Understanding how ESC work to turn into trillions of cells with specialized functions is of high relevance in the field of regenerative medicine. In this study, led by Francesca Aguilo (WCMM Umeå), researchers identify a novel cellular mechanism that is important for the ability of these cells to maintain their state as stem cells.
RNA is one of the three major biological macromolecules that are essential for all known forms of life (along with DNA and proteins). Although it was originally thought to only function to transfer the genetic information from DNA to proteins, recent studies have shown that RNA plays crucial roles in the regulation of fundamental cellular processes. The researchers found that ZFP207, a protein that was thought to only exert its function through DNA-binding, binds to RNA in order to generate neurons in vitro.

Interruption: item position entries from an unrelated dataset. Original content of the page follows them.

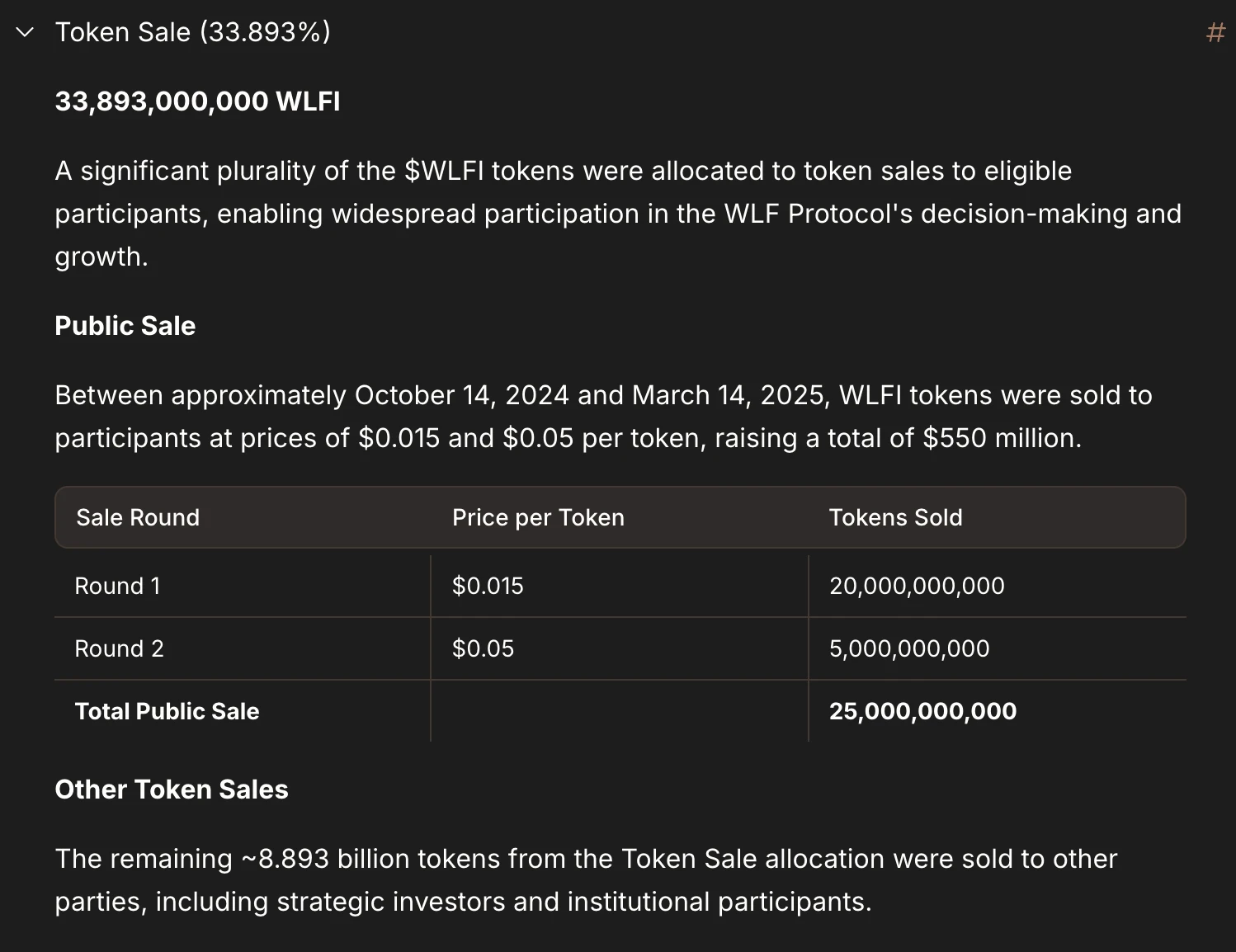Select the 20,000,000,000 tokens sold cell
Image resolution: width=1236 pixels, height=952 pixels.
tap(917, 586)
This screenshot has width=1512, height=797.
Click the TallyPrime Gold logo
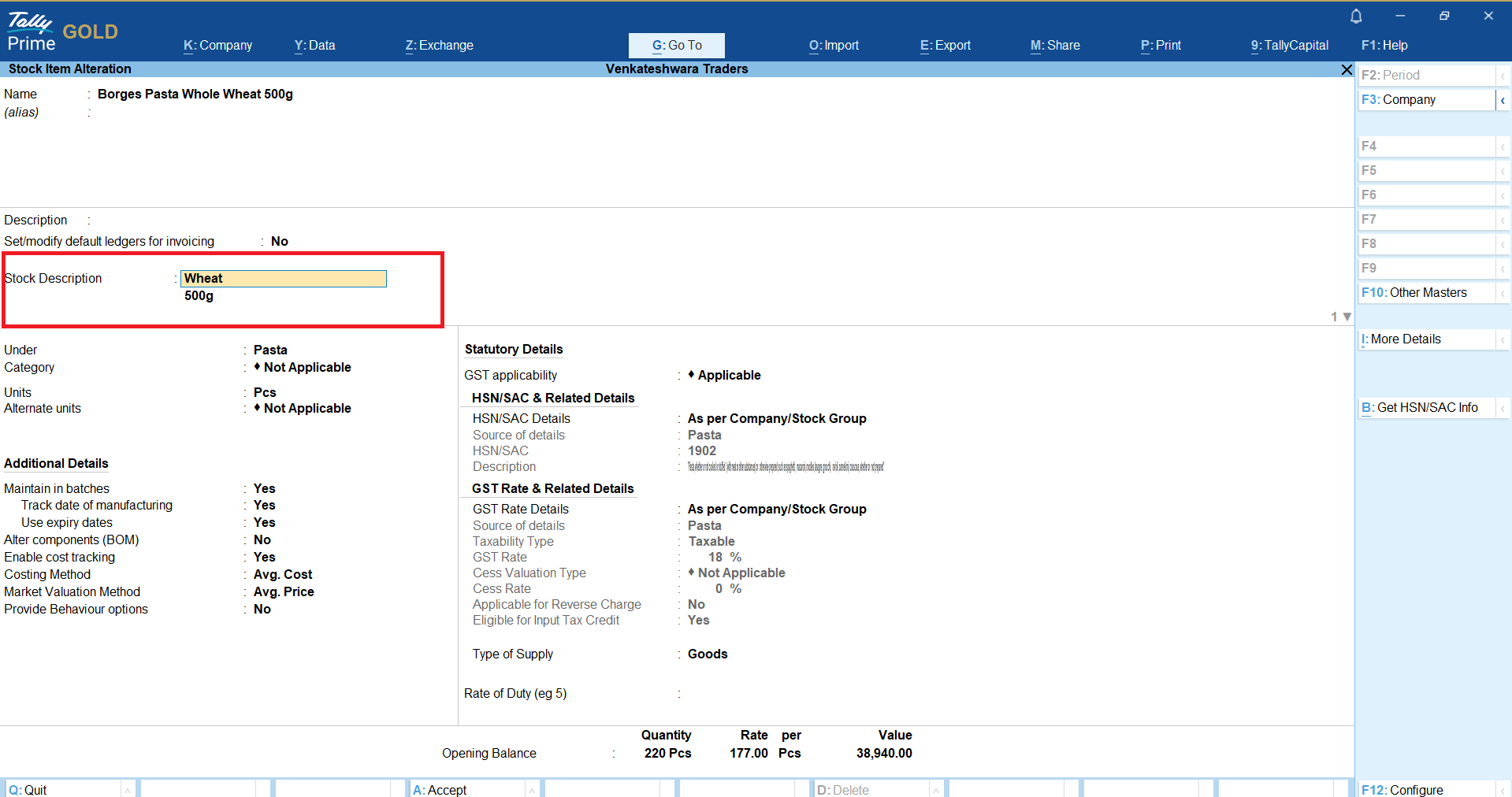pyautogui.click(x=61, y=32)
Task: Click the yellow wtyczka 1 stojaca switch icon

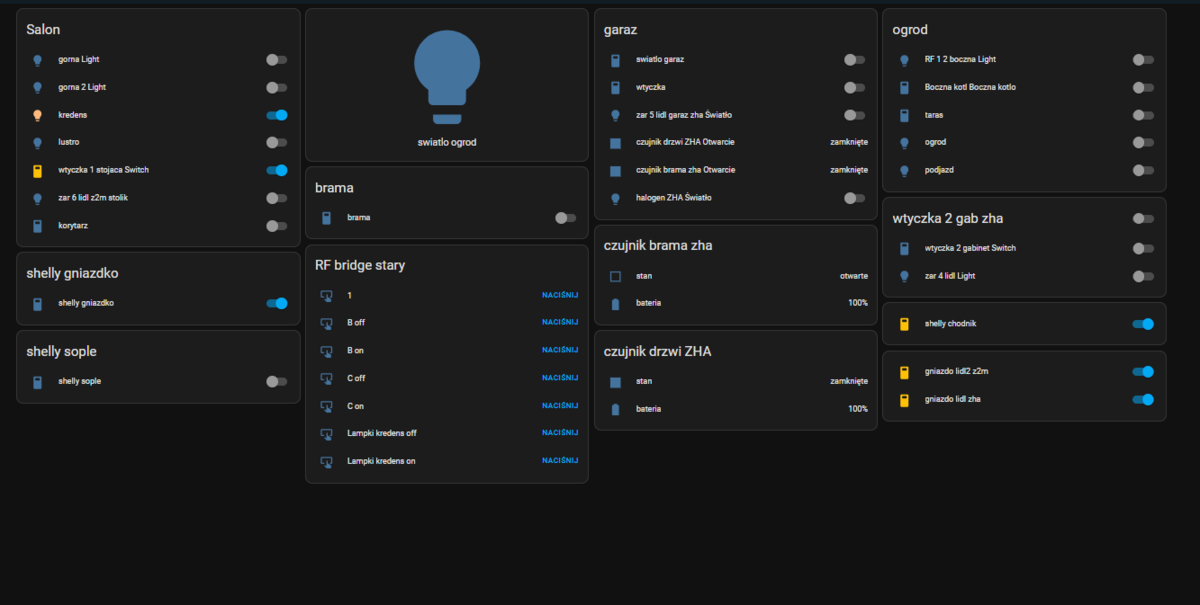Action: [37, 170]
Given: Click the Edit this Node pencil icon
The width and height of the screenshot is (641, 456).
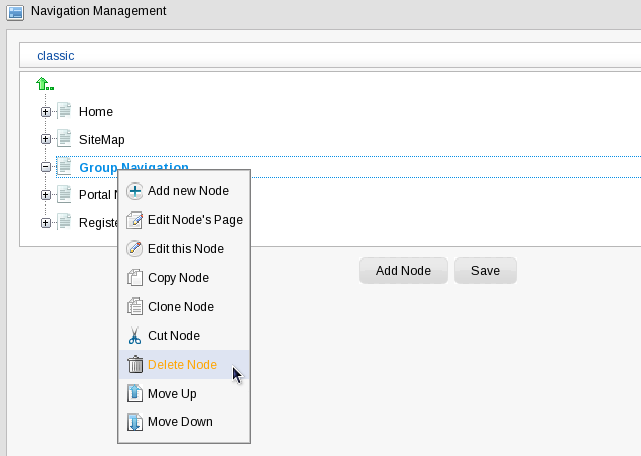Looking at the screenshot, I should (136, 249).
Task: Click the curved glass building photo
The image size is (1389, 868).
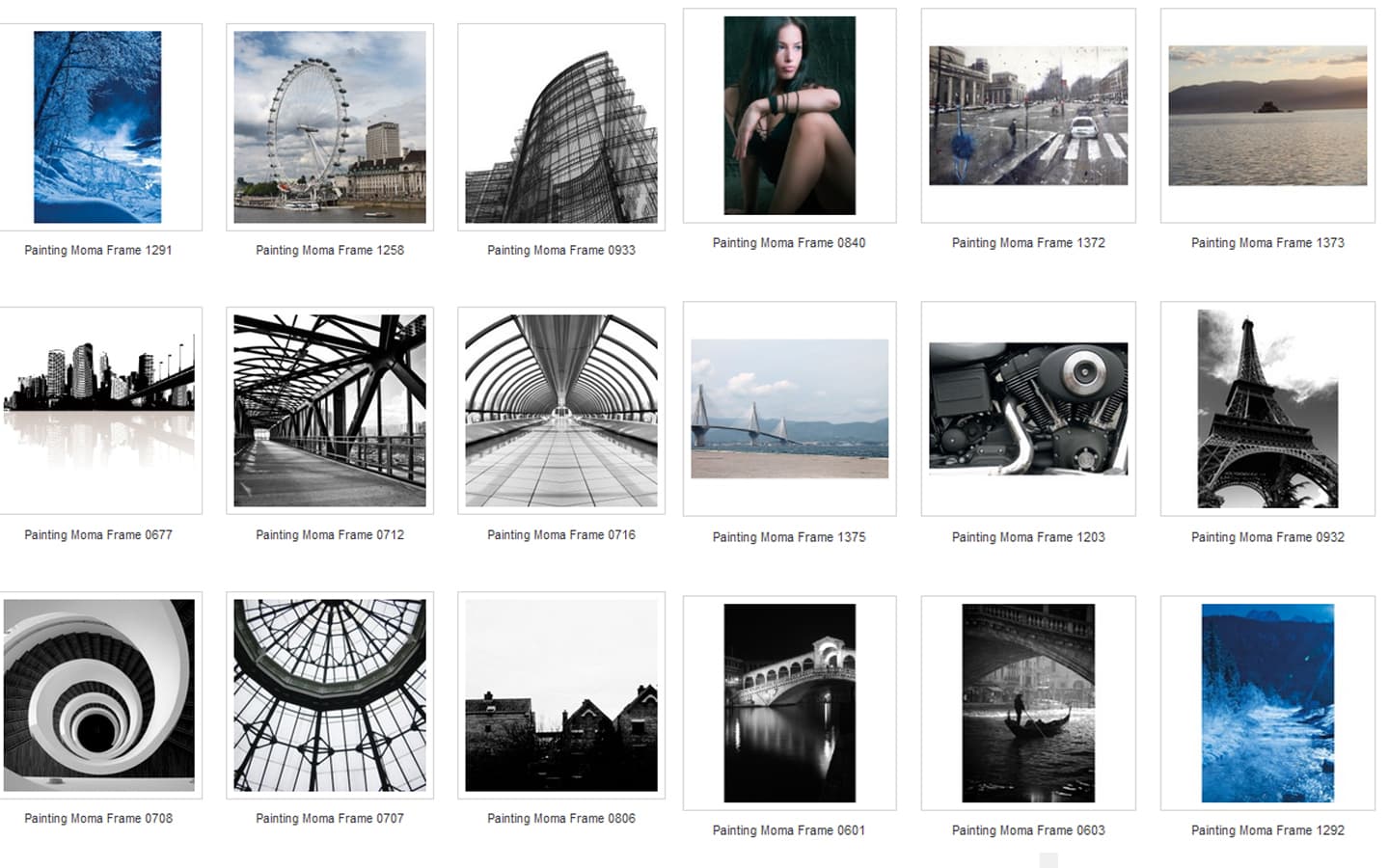Action: pos(560,126)
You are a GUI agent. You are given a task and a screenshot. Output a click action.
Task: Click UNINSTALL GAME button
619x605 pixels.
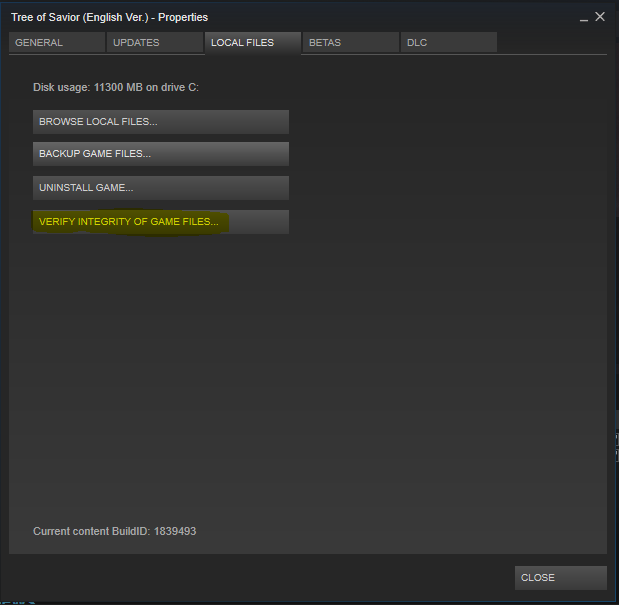click(x=160, y=188)
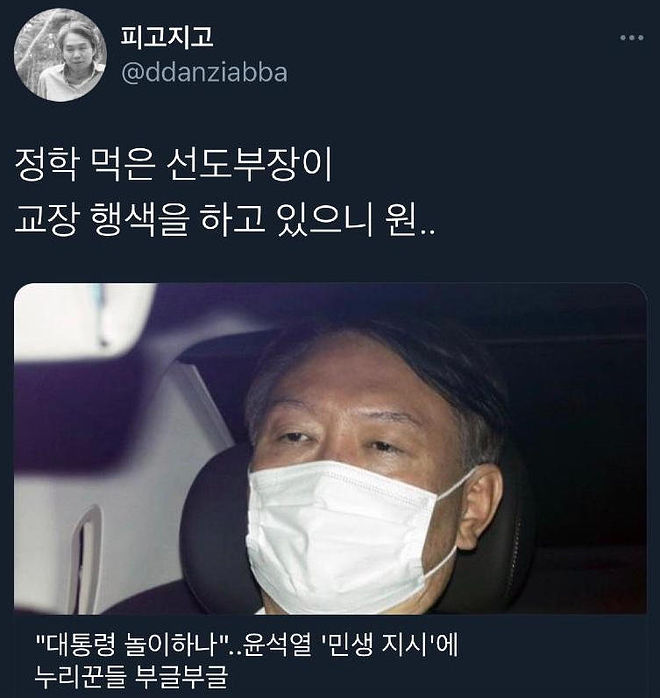This screenshot has width=660, height=698.
Task: Open headline's second line 누리꾼들 부글부글
Action: 131,677
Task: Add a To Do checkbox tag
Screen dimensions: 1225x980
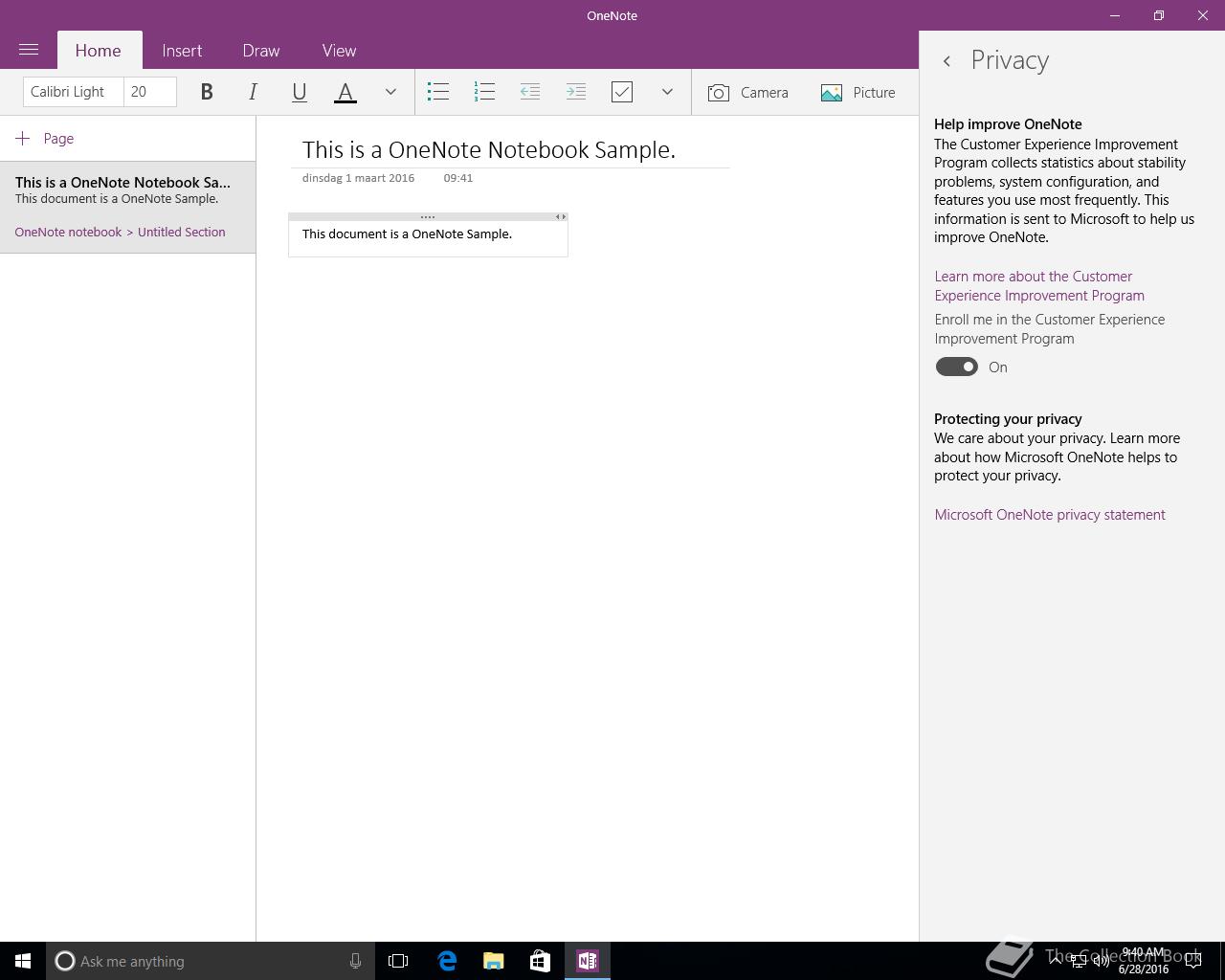Action: (x=622, y=92)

In a collaborative effort between WCMM (Umeå, Francesca Aguilo) and SciLifeLab (Stockholm, Claudia Kutter) through the NMMP, and the groups of Angel Roman (University of Extremadura) and Dung Fang Lee (UTHealth Houston), researchers shed new light on the function of ZFP207 and on our understanding of how RNA maintains the stem cell state. This exciting study is now published in EMBO Reports.